Si trattava innanzittutto, e ci tengo a dirlo, di una sottoscrizione aperta a uomini e donne per essere in prima fila nella ricostruzione dei valori comuni dell’Unione Europea. Scienziate, scrittrici tra cui Elena Ferrante e Annie Ernaux, registe come Margarethe von Trotta, hanno firmato l’appello, abbiamo raccolto 16mila firme. Abbiamo focalizzato il tema, tracciato la strada per affrontare altre priorità, per dire basta agli egoismi nazionali e affermare che era giunto il momento di ricostruire i nostri Paesi con un grande progetto comune che mettesse al centro gli esseri umani e che facesse sempre più assegnamento sui talenti, l’intelligenza e il cuore delle donne. Con il Recovery Fund sembra che ci abbiano ascoltato visto che c’è come priorità il tema del gender gap. Ora si tratta di capire se andranno avanti.

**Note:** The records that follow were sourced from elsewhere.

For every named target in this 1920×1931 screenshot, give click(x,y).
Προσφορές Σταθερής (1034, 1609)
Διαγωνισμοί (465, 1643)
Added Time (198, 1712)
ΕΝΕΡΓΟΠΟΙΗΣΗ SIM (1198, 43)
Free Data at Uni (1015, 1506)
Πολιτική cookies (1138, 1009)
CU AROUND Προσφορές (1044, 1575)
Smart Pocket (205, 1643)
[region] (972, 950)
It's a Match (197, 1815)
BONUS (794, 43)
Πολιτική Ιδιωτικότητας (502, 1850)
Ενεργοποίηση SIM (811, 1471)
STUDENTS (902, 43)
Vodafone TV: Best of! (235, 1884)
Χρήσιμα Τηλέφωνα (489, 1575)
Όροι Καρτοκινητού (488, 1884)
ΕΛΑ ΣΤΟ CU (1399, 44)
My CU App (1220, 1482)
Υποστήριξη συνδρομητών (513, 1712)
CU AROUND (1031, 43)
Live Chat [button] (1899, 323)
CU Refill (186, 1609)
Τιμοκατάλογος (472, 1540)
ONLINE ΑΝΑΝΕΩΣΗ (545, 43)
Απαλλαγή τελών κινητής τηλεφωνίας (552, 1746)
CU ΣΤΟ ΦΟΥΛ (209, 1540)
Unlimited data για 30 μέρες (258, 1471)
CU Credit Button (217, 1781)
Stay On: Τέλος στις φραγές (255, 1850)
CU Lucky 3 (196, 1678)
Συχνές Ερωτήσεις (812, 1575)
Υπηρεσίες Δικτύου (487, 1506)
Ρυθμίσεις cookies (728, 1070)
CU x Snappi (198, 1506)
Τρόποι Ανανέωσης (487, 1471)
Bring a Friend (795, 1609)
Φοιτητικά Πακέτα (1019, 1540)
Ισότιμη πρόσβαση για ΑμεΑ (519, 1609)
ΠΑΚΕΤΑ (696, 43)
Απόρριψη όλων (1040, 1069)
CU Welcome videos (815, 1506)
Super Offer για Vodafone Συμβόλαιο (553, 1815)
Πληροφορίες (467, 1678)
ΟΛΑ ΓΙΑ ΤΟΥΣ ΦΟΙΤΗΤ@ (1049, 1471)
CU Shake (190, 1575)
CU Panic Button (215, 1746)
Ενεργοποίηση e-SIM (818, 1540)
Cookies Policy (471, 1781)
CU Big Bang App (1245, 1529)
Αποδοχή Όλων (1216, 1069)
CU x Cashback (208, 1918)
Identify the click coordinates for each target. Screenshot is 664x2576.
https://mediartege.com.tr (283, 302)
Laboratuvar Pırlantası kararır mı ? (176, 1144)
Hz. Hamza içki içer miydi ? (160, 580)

Visto che ci stiamo avvicinando ad un altro periodo di sacrifici, come è stato il bilancio del suo lockdown?
È stata la prova della verità. Di colpo questa vita frenetica e a scatti ha messo in fila le cose primarie della mia vita. Tutto era lì, dentro la casa, nelle relazioni famigliari e amicali, nell’amore e nelle cose importanti. In questo improvviso vuoto ho ritrovato il contenuto. Cioè, la soluzione per salvarci non solo dalla vita di adesso ma anche da quella che conducevamo prima. Ci siamo preoccupati di come accudire i nostri cari o le persone sole e a rischio che conoscevamo; ci siamo sentiti sconvolti dalla riorganizzazione dell’attività lavorativa o scolastica.
È così che i valori, comunemente definiti privati si sono riscoperti valori di un’intera comunità. Lo dico da persona fortunata perché questo momento di verità ha fatto venire fuori anche violenze, fatiche, dolori. Non ho mai perso di vista il contesto, il mondo tutto, la realtà. Questa è stata la mia esperienza.